Patrick Queen’s nine tackles were second-most among Ravens defenders, as the second-year pro finished with an average depth of tackle of 3.0 yards. He captained a Baltimore linebackers group that held up fine in coverage, allowing 64 yards on five unit-wide receptions.
Baltimore’s injury-ravaged secondary was no match for Cincinnati’s high-powered aerial attack, as the unit was torched for a total of 444 yards and four touchdowns. Cornerback Kevon Seymour drew a team-high eight targets, conceding first downs on each of his seven allowed receptions for 123 yards and a touchdown.

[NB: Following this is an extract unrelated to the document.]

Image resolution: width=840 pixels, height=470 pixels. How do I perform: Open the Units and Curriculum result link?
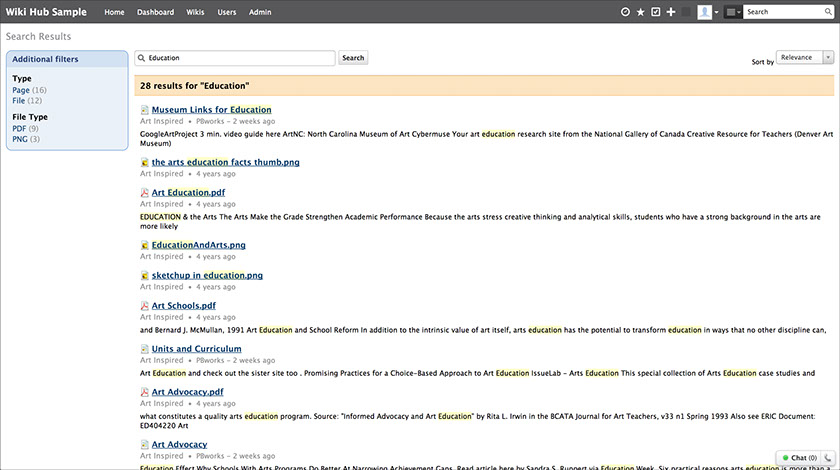point(196,349)
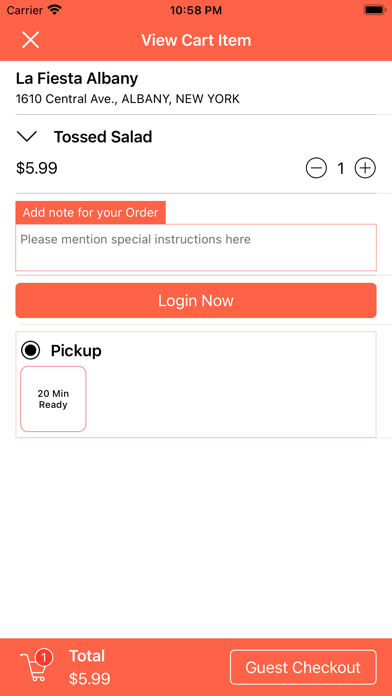Collapse the Tossed Salad item chevron

point(27,136)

Five Thoughts on Blowout Loss in Cincinnati - John Eisenberg
I don’t think it matters in the least that the Bengals kept throwing when they had a late lead. Not one Baltimore player said he cared. This is pro football. Burrow knelt at the end rather than try to score again and he probably could have. Can we move on? … Nice to see Johnson spread the ball around with seven completions to James Proche II, five to Marquise Brown, four to Bateman and one to Tylan Wallace. Proche now has 16 catches for the season and looks like a guy who could find a larger role … Of the Ravens’ many emergency call-ups, few had a better day than defensive lineman Isaiah Mack, who registered one sack and had another overturned by a penalty. Tony Jefferson II also made himself known with a team-high five solo tackles … The Ravens are now 1-4 in against teams in the AFC North, which is no way to win the division. The Bengals, meanwhile, have swept the Ravens and Steelers.